AIM OF THE TASK — Please copy out the data from the line with "Click the X.com" to the line with "Action: tap(13, 52)", both included, word for word.
>> START GIVEN DATA
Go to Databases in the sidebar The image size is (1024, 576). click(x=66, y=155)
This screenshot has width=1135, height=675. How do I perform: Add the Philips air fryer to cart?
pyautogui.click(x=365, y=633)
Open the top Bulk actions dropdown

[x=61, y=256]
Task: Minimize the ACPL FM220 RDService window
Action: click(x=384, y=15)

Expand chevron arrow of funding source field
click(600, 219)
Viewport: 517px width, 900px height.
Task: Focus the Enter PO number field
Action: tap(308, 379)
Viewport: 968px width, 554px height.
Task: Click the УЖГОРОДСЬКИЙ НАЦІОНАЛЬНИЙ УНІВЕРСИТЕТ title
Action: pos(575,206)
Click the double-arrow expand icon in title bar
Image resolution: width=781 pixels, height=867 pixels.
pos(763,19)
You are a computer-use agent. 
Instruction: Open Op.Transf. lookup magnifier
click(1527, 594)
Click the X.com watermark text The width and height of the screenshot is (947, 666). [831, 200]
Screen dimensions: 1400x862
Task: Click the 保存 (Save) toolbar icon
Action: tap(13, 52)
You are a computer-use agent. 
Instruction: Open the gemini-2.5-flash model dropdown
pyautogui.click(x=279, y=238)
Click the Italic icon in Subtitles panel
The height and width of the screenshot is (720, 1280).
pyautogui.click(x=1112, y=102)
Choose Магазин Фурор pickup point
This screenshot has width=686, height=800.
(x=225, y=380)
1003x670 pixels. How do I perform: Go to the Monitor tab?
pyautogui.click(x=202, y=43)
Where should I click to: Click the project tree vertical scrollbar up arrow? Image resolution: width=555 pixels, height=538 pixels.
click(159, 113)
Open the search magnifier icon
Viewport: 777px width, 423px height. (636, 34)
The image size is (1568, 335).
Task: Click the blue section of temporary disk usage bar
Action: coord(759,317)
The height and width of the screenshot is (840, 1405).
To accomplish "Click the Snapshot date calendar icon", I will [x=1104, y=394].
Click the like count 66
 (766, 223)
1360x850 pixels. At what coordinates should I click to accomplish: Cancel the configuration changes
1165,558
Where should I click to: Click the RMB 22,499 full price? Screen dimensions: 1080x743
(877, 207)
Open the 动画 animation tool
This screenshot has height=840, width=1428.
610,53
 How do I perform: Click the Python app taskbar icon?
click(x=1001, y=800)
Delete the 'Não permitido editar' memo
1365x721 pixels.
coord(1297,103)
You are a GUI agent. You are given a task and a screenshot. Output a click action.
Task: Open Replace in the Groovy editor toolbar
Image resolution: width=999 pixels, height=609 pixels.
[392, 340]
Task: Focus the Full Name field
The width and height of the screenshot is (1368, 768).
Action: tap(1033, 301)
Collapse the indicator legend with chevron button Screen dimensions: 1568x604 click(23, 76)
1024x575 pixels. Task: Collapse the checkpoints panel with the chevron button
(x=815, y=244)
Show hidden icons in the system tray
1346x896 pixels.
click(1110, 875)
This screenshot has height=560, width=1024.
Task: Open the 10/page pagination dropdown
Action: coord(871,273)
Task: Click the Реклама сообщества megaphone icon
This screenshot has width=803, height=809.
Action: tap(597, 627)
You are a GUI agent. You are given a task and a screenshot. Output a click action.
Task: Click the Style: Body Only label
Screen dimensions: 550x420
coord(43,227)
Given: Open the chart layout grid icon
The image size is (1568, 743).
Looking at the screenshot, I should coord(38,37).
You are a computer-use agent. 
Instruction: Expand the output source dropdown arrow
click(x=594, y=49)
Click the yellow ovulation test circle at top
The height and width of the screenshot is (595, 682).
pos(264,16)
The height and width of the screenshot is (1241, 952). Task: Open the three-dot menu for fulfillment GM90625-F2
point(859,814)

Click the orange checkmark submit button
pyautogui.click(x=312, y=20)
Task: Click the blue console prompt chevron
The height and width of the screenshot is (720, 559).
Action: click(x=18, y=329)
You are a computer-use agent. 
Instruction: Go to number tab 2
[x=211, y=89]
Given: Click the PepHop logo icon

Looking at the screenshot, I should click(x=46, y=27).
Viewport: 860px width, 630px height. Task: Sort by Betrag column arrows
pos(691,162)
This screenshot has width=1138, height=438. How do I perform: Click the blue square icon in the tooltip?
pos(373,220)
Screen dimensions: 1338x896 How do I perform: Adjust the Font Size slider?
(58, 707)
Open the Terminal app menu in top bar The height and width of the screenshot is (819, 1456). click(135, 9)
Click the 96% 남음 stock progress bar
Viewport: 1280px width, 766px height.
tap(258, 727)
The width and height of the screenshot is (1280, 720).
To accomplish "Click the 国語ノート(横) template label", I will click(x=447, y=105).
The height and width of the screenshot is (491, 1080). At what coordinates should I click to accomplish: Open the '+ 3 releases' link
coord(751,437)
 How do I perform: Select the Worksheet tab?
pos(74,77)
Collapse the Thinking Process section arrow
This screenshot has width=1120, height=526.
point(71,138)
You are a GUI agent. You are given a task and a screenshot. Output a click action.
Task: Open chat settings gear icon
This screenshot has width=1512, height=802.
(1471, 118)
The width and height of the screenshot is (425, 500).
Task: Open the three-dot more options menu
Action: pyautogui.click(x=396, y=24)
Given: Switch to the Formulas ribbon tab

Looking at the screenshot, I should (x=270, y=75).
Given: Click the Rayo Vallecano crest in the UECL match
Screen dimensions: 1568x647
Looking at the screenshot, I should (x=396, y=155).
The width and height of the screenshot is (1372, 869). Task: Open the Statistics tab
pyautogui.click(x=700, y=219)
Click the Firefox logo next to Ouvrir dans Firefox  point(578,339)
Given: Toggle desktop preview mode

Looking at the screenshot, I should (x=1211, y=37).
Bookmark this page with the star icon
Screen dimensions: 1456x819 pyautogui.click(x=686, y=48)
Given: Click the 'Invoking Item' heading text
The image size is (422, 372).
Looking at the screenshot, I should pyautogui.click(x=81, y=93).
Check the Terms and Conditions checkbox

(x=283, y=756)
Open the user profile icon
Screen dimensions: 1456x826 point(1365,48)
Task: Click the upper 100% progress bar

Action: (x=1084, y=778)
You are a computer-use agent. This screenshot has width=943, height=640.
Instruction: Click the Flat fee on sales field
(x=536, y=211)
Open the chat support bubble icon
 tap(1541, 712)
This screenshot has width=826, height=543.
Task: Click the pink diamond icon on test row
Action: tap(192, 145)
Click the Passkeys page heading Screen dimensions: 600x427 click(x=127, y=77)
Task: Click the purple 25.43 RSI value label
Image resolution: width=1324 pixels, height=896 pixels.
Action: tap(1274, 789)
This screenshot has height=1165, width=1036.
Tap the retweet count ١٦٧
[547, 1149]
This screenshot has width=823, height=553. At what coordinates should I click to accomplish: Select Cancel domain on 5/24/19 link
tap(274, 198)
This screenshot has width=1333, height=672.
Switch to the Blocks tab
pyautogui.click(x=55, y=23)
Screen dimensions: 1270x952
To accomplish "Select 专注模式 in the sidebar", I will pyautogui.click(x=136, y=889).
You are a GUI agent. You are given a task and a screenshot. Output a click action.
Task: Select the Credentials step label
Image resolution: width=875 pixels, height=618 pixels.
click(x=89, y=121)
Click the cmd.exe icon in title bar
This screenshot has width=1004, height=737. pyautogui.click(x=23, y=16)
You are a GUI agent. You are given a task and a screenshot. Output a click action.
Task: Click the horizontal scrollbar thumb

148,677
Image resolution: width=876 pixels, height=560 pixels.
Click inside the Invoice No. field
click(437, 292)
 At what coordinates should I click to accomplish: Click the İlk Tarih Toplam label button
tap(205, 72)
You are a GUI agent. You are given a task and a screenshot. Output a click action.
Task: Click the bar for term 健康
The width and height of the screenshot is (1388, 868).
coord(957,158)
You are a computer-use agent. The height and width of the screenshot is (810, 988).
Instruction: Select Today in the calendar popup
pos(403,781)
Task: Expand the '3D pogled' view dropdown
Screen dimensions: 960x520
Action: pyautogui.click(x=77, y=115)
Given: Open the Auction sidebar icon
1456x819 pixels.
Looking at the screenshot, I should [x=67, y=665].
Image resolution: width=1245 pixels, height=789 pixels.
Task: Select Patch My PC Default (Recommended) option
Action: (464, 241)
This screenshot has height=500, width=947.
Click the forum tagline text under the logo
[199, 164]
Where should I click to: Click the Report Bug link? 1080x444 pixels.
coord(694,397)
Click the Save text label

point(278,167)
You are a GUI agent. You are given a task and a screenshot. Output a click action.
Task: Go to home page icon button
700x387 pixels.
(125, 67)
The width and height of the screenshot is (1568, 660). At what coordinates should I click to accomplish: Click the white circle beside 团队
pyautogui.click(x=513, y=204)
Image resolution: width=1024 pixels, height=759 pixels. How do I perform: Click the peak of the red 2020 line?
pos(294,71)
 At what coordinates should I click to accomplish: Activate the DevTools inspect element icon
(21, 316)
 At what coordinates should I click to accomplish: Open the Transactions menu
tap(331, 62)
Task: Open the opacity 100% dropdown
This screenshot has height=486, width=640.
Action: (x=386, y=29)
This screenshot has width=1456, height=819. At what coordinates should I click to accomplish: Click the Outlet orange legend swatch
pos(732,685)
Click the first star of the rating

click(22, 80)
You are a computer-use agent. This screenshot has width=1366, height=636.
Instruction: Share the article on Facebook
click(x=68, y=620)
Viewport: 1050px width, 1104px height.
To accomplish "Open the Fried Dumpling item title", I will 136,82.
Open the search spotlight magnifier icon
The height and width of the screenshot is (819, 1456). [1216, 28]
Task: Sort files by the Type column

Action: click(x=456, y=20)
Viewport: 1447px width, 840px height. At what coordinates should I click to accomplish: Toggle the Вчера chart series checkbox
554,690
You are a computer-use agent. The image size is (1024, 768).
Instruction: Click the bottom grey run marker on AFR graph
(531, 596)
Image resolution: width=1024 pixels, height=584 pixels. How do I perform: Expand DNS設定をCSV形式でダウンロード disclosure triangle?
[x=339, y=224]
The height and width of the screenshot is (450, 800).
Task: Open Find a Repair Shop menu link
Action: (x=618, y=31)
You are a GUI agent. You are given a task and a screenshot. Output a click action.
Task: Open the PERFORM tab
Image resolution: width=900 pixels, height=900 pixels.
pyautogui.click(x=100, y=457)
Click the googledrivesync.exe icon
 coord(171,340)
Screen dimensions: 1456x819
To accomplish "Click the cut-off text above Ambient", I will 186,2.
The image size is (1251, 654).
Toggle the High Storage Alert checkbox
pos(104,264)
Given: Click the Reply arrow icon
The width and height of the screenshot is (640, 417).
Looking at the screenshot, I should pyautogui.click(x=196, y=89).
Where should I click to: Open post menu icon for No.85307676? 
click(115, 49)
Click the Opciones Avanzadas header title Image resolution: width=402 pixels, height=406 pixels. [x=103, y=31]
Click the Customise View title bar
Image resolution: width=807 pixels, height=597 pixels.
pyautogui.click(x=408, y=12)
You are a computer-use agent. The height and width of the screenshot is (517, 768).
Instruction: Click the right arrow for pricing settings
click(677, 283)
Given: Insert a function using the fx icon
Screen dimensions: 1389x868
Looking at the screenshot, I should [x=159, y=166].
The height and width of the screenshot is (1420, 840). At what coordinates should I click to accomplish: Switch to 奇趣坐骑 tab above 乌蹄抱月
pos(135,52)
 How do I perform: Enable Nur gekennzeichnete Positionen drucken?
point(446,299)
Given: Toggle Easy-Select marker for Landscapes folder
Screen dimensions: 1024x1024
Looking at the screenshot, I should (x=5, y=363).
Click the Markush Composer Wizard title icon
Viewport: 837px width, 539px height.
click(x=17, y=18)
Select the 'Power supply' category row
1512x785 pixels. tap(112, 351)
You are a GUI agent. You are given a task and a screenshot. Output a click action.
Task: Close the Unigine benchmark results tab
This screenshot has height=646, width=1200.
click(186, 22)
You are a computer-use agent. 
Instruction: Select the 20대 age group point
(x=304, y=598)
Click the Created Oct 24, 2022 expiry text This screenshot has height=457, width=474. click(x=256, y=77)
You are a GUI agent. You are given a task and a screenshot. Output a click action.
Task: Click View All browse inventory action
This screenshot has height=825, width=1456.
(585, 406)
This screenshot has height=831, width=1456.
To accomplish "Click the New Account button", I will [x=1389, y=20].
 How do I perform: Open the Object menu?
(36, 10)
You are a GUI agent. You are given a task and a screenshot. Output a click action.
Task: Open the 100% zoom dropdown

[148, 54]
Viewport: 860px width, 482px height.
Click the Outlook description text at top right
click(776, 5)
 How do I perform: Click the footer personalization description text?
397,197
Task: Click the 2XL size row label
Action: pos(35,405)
>> END GIVEN DATA
FINISHED EXERCISE —
Click the X.com watermark text The width and height of the screenshot is (947, 666). [831, 200]
Screen dimensions: 1400x862
Task: Click the 保存 (Save) toolbar icon
Action: tap(13, 52)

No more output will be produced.